New Testament Echoes

Stephen’s speech in Acts 7:9-16 explicitly identifies the brothers’ jealousy and Joseph’s sale as part of God’s redemptive plan, drawing a direct line from the patriarchs’ rejection of Joseph to Israel’s rejection of Jesus. Matthew 26:14-16 records Judas’s bargain for thirty pieces of silver, the inflated echo of Joseph’s twenty. Matthew 27:28-31 narrates the stripping and mocking of Jesus before crucifixion, mirroring the stripping of Joseph’s robe. Philippians 2:5-11 traces the pattern of descent and exaltation – from the form of God to the form of a servant to the name above every name – that Joseph’s life first embodies in shadow.

Parallel Passages

Psalm 105:17-22 summarizes the Joseph narrative as an act of divine providence: “He had sent a man ahead of them, Joseph, who was sold as a slave.” Zechariah 11:12-13 echoes the silver-for-betrayal motif: “They weighed out as my wages thirty pieces of silver.” Isaiah 53:3 describes the suffering servant as “despised and rejected by men” – language that captures Joseph’s experience at the hands of his brothers and anticipates Christ’s at the hands of his people.

Reflection Questions

  1. Joseph is hated not for wrongdoing but for his father’s love. Jesus is rejected not for sin but for his identity as the Father’s beloved Son. How does this pattern challenge the assumption that suffering is always the consequence of personal failure?
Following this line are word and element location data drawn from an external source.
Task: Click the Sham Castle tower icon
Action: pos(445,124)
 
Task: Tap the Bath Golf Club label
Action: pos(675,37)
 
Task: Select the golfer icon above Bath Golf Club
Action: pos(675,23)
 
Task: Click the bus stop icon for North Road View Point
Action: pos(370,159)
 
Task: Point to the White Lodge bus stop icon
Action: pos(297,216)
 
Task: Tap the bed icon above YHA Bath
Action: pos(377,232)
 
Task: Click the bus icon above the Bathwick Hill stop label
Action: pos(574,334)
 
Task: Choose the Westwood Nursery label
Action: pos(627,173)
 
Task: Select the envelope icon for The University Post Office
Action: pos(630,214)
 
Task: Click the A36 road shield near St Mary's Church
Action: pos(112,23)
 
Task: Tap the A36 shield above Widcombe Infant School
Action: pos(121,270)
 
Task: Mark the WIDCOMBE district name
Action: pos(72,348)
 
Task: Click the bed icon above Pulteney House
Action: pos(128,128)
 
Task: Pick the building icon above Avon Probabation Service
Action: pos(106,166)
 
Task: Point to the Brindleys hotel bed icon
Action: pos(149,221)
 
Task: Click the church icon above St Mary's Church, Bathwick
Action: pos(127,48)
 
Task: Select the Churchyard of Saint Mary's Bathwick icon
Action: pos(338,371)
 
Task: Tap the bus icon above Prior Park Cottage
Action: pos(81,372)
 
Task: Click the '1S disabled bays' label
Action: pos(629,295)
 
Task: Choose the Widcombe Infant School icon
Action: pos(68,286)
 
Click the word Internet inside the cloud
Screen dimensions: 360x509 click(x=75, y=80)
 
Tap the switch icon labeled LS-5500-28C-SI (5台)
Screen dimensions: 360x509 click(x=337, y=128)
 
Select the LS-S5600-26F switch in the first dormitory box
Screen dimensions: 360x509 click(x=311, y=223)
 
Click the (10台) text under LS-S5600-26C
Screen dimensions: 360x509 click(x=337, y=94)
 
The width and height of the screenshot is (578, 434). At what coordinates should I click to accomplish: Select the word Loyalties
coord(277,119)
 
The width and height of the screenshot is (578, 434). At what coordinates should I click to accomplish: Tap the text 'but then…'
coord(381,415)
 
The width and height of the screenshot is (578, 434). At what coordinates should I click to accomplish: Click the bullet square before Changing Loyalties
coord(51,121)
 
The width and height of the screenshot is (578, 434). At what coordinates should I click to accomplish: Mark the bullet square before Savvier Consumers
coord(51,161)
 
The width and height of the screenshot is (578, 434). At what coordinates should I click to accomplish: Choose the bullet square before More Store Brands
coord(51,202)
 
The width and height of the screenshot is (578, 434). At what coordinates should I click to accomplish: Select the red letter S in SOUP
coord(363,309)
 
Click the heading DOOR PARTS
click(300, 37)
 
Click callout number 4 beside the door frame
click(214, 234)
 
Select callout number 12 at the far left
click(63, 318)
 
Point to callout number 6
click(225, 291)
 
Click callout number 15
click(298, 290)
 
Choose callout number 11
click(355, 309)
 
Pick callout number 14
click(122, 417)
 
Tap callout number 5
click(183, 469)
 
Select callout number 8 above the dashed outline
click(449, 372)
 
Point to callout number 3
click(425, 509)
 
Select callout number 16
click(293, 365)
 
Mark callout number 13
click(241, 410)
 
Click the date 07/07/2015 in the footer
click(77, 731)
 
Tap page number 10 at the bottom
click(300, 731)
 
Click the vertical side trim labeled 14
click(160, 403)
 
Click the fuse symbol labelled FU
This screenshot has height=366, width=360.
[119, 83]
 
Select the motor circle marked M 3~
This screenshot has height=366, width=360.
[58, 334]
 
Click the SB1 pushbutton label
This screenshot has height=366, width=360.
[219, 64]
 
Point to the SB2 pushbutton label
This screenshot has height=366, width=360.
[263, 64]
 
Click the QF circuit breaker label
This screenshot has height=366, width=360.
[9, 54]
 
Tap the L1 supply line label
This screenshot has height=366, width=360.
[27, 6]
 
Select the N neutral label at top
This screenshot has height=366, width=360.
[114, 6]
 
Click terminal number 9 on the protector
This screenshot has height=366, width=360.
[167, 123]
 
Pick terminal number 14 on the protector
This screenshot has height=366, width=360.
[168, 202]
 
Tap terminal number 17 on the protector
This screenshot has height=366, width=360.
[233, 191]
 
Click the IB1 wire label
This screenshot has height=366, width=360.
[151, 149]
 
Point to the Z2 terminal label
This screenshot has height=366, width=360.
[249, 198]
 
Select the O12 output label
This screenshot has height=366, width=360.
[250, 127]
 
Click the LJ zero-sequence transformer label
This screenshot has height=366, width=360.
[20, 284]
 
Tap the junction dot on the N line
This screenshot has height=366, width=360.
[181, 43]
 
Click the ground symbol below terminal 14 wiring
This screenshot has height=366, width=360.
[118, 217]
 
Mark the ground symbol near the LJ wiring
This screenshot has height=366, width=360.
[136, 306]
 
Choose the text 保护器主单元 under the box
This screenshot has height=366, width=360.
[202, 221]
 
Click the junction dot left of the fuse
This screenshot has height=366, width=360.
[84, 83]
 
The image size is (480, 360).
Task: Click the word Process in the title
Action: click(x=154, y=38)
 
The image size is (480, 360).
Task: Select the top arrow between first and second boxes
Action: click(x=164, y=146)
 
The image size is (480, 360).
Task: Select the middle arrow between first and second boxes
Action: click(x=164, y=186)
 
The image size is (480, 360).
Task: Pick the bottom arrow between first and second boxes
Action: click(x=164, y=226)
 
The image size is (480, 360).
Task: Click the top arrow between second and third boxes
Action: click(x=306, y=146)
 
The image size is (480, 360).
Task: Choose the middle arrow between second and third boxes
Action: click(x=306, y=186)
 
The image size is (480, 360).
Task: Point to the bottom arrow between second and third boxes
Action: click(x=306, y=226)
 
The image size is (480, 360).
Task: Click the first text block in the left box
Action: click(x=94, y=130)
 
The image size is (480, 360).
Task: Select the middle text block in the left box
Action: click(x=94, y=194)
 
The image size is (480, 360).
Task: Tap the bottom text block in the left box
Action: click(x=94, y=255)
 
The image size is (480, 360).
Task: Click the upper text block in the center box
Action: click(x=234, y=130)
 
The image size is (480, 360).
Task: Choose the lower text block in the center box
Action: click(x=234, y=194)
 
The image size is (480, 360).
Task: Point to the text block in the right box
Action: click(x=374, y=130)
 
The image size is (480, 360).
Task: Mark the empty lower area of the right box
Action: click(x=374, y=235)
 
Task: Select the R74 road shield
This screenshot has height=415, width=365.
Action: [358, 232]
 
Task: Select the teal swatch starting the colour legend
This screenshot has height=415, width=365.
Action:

  2. The brothers strip Joseph of the robe – the visible sign of his father’s favor – before casting him into the pit. What “robes” has the world tried to strip from you, and how does the promise of Christ’s ultimate restoration (Philippians 2:9-11) speak into that loss?

  3. Jacob, the deceiver, is deceived by his own sons using the same instrument – a goat – that he once used to deceive his father. Where do you see the consequences of unresolved sin passing from one generation to the next, and what breaks the cycle?

Prayer

Father, we read this chapter and see the shape of a story we already know – the beloved son hated, stripped, cast down, sold for silver, given up for dead. We see it because you wrote the pattern into history long before Calvary, preparing your people to recognize the cross when it came. We confess that we, like Joseph’s brothers, are capable of resenting the ones you favor and rejecting what we do not understand. Forgive us. Give us eyes to see that the pit is never the end of your story, that the descent always precedes the exaltation, and that the one who was sold for silver is the one on whom our survival depends. In the name of Jesus, the beloved Son whom his own did not receive but who receives us still. Amen.